Hou is chief of cancer epidemiology and prevention in
preventive medicine at Northwestern University Feinberg School of Medicine and
co-leader of the cancer prevention program at the Robert H. Lurie Comprehensive
Cancer Center of Northwestern University.
“People who are healthy have a very small difference between
their epigenetic/biological age and chronological age,” Hou said. “People who
develop cancer have a large difference and people who die from cancer have a
difference even larger than that. Our evidence showed a clear trend.”
A person’s epigenetic age is calculated based on an algorithm
measuring 71 blood DNA methylation markers that could be modified by a person’s
environment, including environmental chemicals, obesity, exercise and diet.
This test is not commercially available but is currently being studied by
academic researchers, including a team at Northwestern.
In DNA methylation, a cluster of molecules attaches to a gene
and makes the gene more or less receptive to biochemical signals from the body.
The gene itself -- your DNA code -- does not change.
This is the first study to link the discrepancy between
epigenetic age and chronological age with both cancer development and cancer
death using multiple blood samples collected over time.
The multiple samples,
which showed changing epigenetic age, allowed for more precise measurements of
epigenetic age and its relationship to cancer risk. Other studies have looked
at blood samples collected only at a single time point.
The final paper was published Feb. 15 in EBioMedicine.
The study was a longitudinal design with multiple blood samples collected from 1999 to 2013. Scientists used 834 blood samples collected from 442 participants who were free of cancer at the time of the blood draw.
For each one-year increase in the discrepancy between
chronological and epigenetic ages, there was a 6 percent increased risk of
getting cancer within three years and a 17 percent increased risk of cancer
death within five years. Those who will develop cancer have an epigenetic age
about six months older than their chronological age; those who will die of
cancer are about 2.2 years older, the study found.
“Our results suggest future researchers should focus on the
epigenetic-chronological age discrepancy for its potential to show a big
picture snapshot of human health and disease at a molecular level,” said first
author Yinan Zheng, a predoctoral fellow at Feinberg.
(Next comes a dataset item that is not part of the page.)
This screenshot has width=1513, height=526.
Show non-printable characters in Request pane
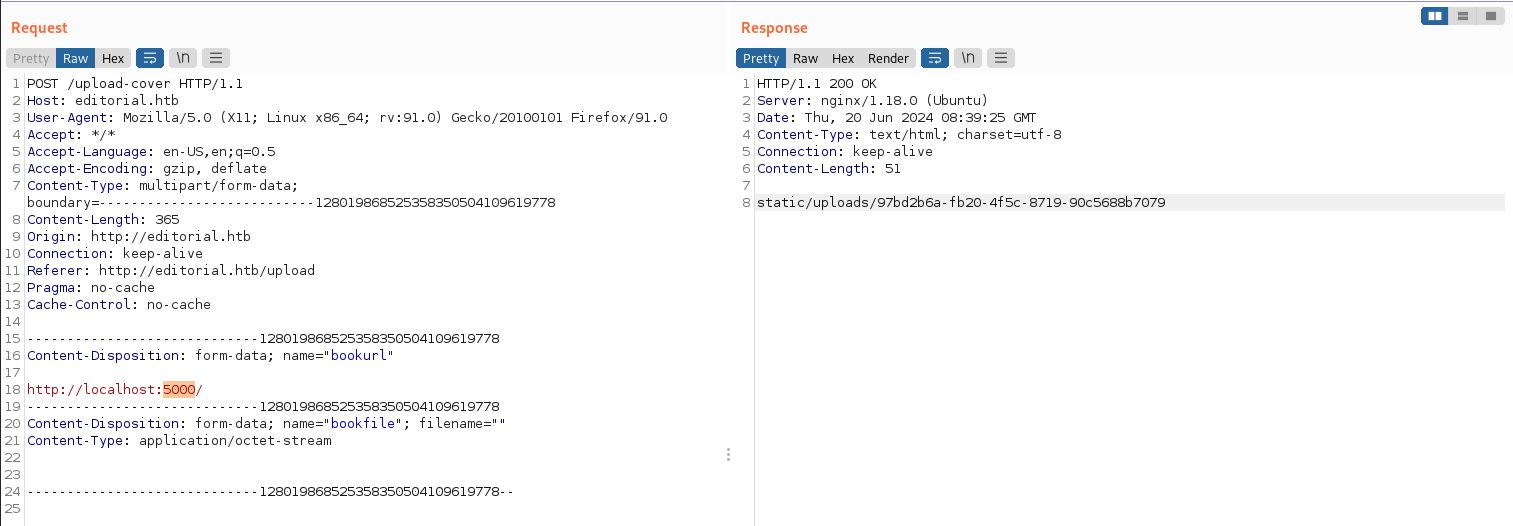pyautogui.click(x=183, y=58)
Northwestern scientists now are studying whether individuals
can lower their epigenetic age through lifestyle improvements such as
increasing exercise and having a healthier diet, noted Brian Joyce, co-first
author and predoctoral fellow at Feinberg.
The study is titled “Blood Epigenetic Age may Predict Cancer Incidence and Mortality.”
The research was funded by the Epidemiology Research and
Information Center, U.S. Department of Veterans Affairs grant NIEHS
R01-ES015172. Additional funding support was provided by the Northwestern
University Robert H. Lurie Comprehensive Cancer Center Rosenberg Research Fund.